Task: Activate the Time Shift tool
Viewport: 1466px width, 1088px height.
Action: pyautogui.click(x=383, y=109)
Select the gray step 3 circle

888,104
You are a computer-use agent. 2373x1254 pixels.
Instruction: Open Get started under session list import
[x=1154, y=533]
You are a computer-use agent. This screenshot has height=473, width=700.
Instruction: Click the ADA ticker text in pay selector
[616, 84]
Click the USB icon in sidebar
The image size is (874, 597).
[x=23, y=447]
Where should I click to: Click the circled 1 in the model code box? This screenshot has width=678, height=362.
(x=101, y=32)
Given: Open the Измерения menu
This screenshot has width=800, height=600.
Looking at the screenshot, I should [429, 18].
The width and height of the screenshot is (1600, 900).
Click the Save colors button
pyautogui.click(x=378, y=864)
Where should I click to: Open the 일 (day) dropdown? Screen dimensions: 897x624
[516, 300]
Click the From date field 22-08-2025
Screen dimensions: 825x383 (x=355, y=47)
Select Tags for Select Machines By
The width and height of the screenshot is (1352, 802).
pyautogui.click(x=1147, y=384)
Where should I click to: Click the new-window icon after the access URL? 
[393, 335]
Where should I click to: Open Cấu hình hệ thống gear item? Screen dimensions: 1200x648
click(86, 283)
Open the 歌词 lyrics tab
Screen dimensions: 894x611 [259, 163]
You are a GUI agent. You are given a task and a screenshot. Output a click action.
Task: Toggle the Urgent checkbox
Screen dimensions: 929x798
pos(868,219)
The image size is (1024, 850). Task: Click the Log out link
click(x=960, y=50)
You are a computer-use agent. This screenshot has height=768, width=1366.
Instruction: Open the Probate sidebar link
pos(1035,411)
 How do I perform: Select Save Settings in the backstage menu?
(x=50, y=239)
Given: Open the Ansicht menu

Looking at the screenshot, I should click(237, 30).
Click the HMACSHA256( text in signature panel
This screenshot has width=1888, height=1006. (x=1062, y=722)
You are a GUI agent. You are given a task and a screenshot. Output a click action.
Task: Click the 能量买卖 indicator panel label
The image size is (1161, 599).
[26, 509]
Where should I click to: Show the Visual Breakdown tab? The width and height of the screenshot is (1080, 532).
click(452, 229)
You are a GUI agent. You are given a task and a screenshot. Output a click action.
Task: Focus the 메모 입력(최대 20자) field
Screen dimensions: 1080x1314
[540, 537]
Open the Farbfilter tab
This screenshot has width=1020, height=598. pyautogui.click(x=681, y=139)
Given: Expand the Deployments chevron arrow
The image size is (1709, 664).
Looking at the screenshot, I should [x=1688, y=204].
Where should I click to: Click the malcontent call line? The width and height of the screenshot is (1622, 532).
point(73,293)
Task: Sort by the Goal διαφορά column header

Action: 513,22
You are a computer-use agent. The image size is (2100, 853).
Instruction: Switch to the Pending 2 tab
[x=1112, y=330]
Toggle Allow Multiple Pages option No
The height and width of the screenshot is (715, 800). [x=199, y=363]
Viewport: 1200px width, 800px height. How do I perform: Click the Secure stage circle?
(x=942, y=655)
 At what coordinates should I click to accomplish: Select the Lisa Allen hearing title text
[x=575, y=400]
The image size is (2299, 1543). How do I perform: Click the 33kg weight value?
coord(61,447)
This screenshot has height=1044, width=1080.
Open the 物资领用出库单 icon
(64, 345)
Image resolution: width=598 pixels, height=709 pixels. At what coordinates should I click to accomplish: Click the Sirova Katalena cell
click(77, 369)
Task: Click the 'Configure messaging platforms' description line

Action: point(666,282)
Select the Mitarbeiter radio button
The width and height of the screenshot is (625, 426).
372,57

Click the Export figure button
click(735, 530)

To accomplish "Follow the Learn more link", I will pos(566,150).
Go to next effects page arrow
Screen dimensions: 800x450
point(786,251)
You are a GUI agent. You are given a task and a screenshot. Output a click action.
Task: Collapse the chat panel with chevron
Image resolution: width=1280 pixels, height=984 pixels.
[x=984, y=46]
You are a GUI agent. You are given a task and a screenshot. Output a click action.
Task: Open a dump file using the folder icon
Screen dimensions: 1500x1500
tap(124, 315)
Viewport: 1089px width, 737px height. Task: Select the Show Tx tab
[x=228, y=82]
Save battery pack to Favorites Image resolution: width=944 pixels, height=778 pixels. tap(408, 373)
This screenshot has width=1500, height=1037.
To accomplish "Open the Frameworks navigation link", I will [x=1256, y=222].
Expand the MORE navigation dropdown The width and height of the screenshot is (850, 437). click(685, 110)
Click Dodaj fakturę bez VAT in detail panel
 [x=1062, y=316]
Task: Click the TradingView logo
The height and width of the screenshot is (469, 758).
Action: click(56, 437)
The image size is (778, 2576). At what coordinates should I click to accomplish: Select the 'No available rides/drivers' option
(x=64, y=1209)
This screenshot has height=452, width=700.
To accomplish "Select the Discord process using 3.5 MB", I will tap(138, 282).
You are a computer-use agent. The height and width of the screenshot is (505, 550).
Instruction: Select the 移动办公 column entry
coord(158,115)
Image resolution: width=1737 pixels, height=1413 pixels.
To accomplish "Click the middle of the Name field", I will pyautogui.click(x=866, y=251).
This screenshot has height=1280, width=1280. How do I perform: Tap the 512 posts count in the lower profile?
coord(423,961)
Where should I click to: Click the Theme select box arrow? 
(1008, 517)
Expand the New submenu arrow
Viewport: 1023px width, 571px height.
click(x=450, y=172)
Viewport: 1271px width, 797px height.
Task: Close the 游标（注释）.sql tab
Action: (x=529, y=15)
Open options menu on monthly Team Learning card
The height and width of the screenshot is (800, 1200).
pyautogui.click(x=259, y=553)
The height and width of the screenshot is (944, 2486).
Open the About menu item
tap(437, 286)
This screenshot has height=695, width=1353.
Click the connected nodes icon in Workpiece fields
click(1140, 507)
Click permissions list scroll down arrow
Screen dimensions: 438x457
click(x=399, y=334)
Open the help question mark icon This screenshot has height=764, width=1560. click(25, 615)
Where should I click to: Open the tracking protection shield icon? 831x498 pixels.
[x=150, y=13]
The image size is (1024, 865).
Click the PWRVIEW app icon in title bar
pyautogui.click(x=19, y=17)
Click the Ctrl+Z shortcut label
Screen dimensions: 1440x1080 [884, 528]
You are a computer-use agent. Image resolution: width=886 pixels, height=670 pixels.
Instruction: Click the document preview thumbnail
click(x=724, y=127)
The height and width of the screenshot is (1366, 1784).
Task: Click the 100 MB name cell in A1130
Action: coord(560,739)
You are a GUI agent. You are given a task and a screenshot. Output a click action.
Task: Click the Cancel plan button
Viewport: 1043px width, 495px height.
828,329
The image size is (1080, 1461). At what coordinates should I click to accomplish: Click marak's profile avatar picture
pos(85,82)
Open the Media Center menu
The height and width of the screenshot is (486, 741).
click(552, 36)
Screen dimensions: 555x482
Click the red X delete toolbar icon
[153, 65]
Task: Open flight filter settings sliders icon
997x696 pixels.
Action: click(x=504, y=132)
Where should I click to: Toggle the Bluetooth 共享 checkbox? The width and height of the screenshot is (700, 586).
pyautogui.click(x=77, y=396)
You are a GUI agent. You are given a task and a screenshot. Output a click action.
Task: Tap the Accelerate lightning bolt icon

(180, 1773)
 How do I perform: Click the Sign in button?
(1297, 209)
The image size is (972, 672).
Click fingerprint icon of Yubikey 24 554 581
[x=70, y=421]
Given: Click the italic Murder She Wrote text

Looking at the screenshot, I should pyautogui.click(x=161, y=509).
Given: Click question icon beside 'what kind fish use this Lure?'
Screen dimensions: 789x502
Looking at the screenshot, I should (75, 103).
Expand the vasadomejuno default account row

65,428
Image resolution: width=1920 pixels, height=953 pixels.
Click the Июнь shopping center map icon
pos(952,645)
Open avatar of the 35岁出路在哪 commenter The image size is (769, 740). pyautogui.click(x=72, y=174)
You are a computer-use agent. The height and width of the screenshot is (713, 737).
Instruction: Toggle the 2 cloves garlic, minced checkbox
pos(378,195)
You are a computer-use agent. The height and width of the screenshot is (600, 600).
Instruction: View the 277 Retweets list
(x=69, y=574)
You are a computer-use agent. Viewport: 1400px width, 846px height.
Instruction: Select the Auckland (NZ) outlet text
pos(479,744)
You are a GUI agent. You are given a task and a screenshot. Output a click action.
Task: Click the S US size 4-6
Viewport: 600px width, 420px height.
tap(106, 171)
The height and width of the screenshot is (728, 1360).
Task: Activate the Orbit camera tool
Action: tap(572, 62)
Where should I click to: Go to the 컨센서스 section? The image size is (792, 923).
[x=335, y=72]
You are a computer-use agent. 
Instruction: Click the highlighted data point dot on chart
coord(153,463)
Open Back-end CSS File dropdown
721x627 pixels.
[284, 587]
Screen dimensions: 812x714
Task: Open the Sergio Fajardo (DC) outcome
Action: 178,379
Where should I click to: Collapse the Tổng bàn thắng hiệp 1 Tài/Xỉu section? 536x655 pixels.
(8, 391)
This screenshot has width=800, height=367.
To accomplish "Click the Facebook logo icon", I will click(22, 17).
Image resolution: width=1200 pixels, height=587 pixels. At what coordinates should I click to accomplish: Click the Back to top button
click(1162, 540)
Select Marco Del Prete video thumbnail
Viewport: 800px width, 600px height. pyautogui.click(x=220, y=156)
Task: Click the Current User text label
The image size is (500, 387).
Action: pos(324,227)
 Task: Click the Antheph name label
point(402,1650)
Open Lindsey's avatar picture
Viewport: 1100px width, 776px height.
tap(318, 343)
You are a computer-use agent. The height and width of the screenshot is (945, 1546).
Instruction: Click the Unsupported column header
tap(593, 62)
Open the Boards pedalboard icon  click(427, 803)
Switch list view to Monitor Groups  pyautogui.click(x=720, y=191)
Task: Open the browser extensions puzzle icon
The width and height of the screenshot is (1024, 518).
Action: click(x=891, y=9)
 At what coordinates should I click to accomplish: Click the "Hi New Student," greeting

* PROBLEM TO WORK ON *
Say how many lines above hold "using", and nothing else.

* YOUR RESPONSE *
2